Energy-based Models Are Zero-Shot Planners for Compositional Scene Rearrangement

Energy-based Models are Zero-Shot Planners for Compositional Scene Rearrangement

Abstract

Language is compositional; an instruction can express multiple relation constraints to hold among objects in a scene that a robot is tasked to rearrange. Our focus in this work is an instructable scene-rearranging framework that generalizes to longer instructions and to spatial concept compositions never seen at training time. We propose to represent language-instructed spatial concepts with energy functions over relative object arrangements. A language parser maps instructions to corresponding energy functions and an open-vocabulary visual-language model grounds their arguments to relevant objects in the scene. We generate goal scene configurations by gradient descent on the sum of energy functions, one per language predicate in the instruction. Local vision-based policies then re-locate objects to the inferred goal locations. We test our model on established instruction-guided manipulation benchmarks, as well as benchmarks of compositional instructions we introduce.
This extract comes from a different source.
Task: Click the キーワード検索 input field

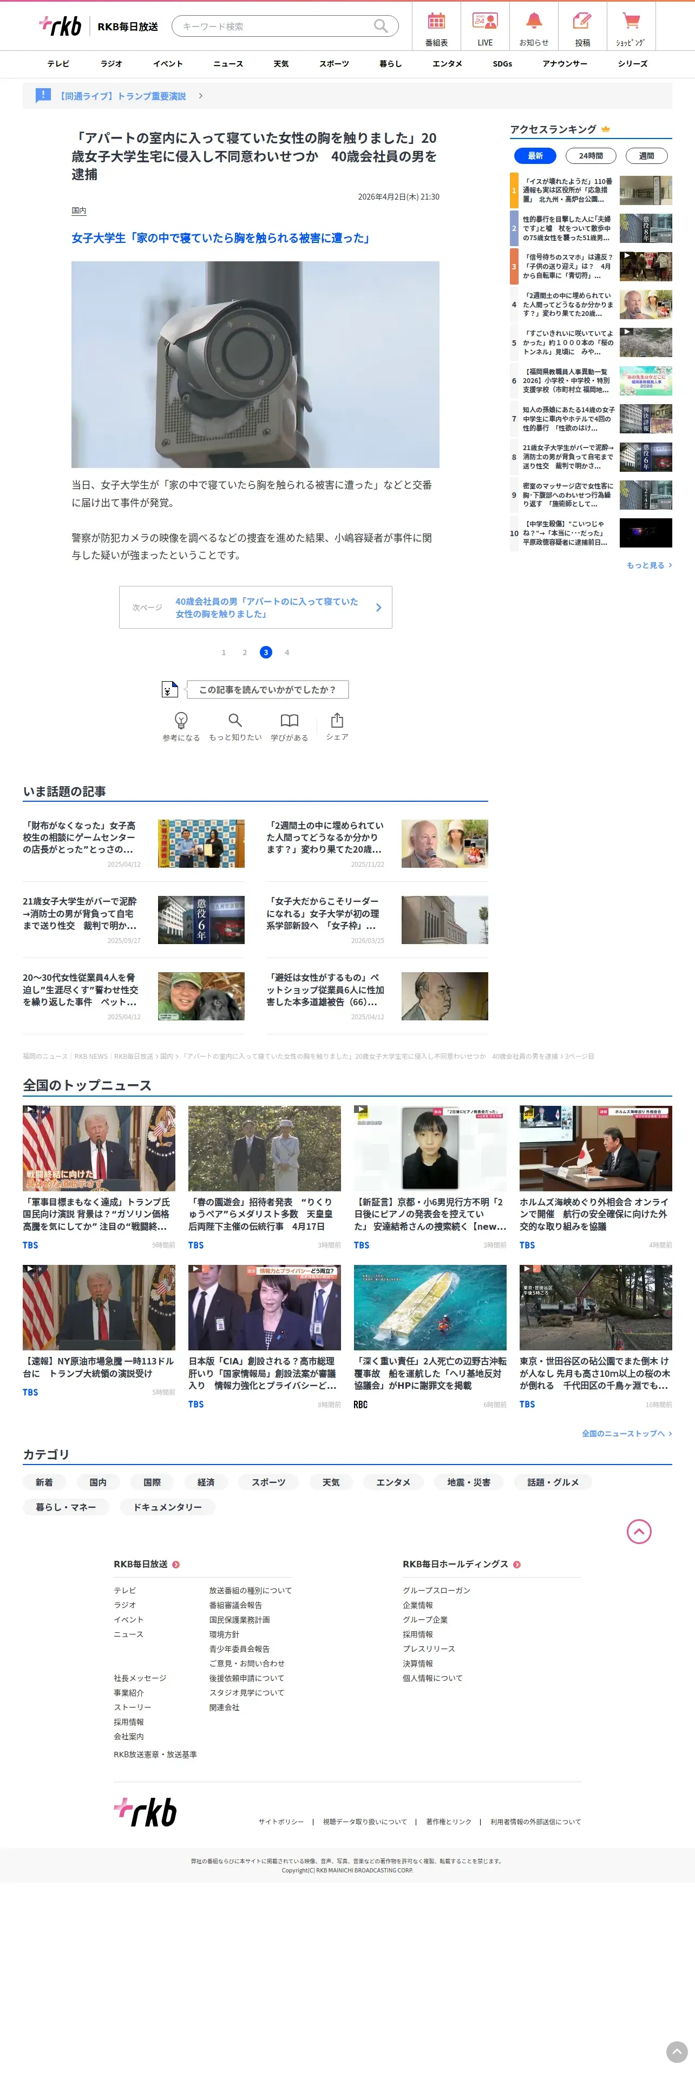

We show our model can execute highly compositional instructions zero-shot in simulation and in the real world. It outperforms language-to-action reactive policies and Large Language Model planners by a large margin, especially for long instructions that involve compositions of multiple spatial concepts.

Method

overview

Given an image and a language instruction, a semantic parser maps the language into a set of energy functions (BinaryEBM, MultiAryEBM), one for each spatial predicate in the instruction, and calls to an open-vocabulary visual language grounder (VLMGround) to localize the object arguments of each energy function mentioned in the instruction, here "fruits" and "plate". Gradient descent on the sum of energy functions with respect to object spatial coordinates generates the goal scene configuration. Vision-based neural policies condition on the predicted pick and place visual image crops and predict accurate pick and place locations to manipulate the objects.

Real-world Results

Our model is trained in simulation and can generalize to the real world without any real-world training or adaptation thanks to the open-vocabulary detector trained on real-world images, as well as the object abstractions in the predicate EBMs and low-level policy modules. In addition to robot execution, we also show all intermediate visual grounding outputs and energy minimization for goal generation.

Simulation Results

Videos 1-4 (left to right) demonstrate our zero-shot generalization to compositions of known concepts. Videos 5 and 6 show multi-ary concepts. Videos 7 and 8 showcase closed-loop execution. Our model fails to solve the task in the first attempt, but then re-detects the referred objects, compares their location to the goal location (the output of the EBM planner) and re-locates them to complete the task.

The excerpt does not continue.